Золотая лихорадка. Реж. Чарли Чаплин, 1925
Если не забираться сейчас в научные дебри, апеллируя к Аристотелю, «Словарю эстетики» или «Словарю литературы», а попробовать сформулировать просто — комедия всегда основана на несовпадении: чего-нибудь с чем-нибудь. Ожидания — с действительностью; ожиданий одного — с ожиданиями другого; представления о человеке — с самим человеком. Непременно должна быть какая-нибудь нелепица; что-то должно идти вопреки привычным правилам и схемам. Тогда, если к этому прибавлен правильный ритм и, говоря кинематографическим языком, правильная крупность плана, возникнет смеховой эффект.
Собственно, когда разнообразные идиоты смеются на фильмах типа «Фауста» или «Списка Шиндлера» — это подтверждает определение. Комедия основана на том, что связи между вещами, людьми и понятиями либо не те, какие ожидаются, либо вовсе разрушены. А идиоты на то и идиоты, что плохо понимают, как соотносятся между собой части мира; ведь ум — это умение видеть и понимать соотношения и связи. И когда идиот не видит логики в происходящем, потому что оно превосходит его понимание, ему кажется, что с ним просто весело шутят.
Если принять это определение за рабочее — совместное использование слов «религия» и «комедия» станет более уместным. Тут, конечно, можно вспомнить разнообразные классические труды вроде хрестоматийной работы Бахтина про карнавал в Средние века, про родство смеховой культуры с религиозной… Можно обратиться и к временам более близким. Так, на рубеже XIX и XX веков, когда посреди позитивистской буржуазной эпохи по всей Европе началось возрождение католицизма и вообще религиозного сознания, знаменитый писатель и философ Гилберт Кийт Честертон немало потрудился над тем, чтобы как можно теснее связать между собой шутку и веру. Например, в его первом романе «Наполеон Ноттингхильский» есть два главных героя: один — оголтелый фанатик, другой — оголтелый насмешник. И в одном эпизоде фанатик спрашивает насмешника, серьезная ли штука распятие. Тот, запнувшись от неожиданности, отвечает: да, ему всегда казалось, что оно, скажем так, не лишено серьезности. На что суровый фанатик говорит, что совершенно зря ему так казалось, потому что это смехотворная, позорная казнь для рабов. Что смешнее, чем распятие Христа, может быть только распятие Петра, которого распяли вообще вверх ногами — на потеху детворе. И что торжество христианства — это история торжества шутки.
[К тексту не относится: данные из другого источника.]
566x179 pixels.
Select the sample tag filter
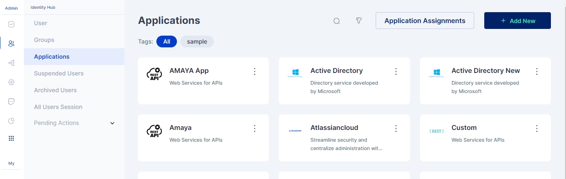coord(197,42)
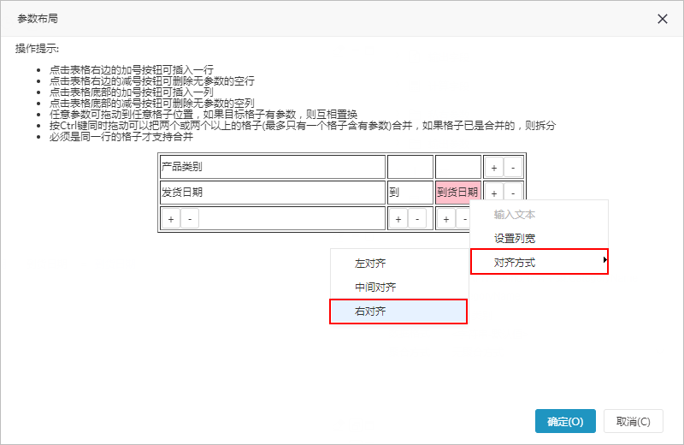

Если смотреть под таким углом, то в Писании — по крайней мере, в Евангелии, можно обнаружить немало отменных комедийных гэгов. Скажем, история верблюда, который пытается протиснуться в игольное ушко, прекрасно подошла бы для какой-нибудь комедии Китона. Сюжет про то, как некто кормит пятью хлебами и рыбами пять тысяч человек — это в чистом виде «Золотая лихорадка». А если вы представите себе, что воскресающего Лазаря играет, к примеру, Вуди Аллен, который выходит из тьмы и пытается понять, где он, что с ним, почему на нем такая странная одежда и почему от него так дурно пахнет — вся комедийность ситуации станет вполне очевидной. Ведь оживший мертвец — это очень смешно. Он, когда умирал, на это совершенно не рассчитывал. И вдова уже как-то иначе настроилась. И с документами морока.
Вечер в опере. Реж. Сэм Вуд, 1935
«Смешно» или «не смешно» — это, в самом точном, кинематографическом смысле слова, «как посмотреть». Разницу между серьезным и смешным некогда в чеканной форме определил Чаплин, когда сказал, что трагедия — это жизнь, увиденная крупным планом, а комедия — это жизнь, увиденная общим планом. Он имел дело с кинопространством и оперировал его категориями. Точнее, всего лишь дословно перевел на язык пространства мысль, которую Гоголь сформулировал применительно ко времени: «Смешное вмиг обратится в печальное, стоит только немного застояться перед ним». Пауза, которая дается Гоголем для того, чтобы смешное обратилось в печальное — то же самое, что укрупнение плана у Чаплина.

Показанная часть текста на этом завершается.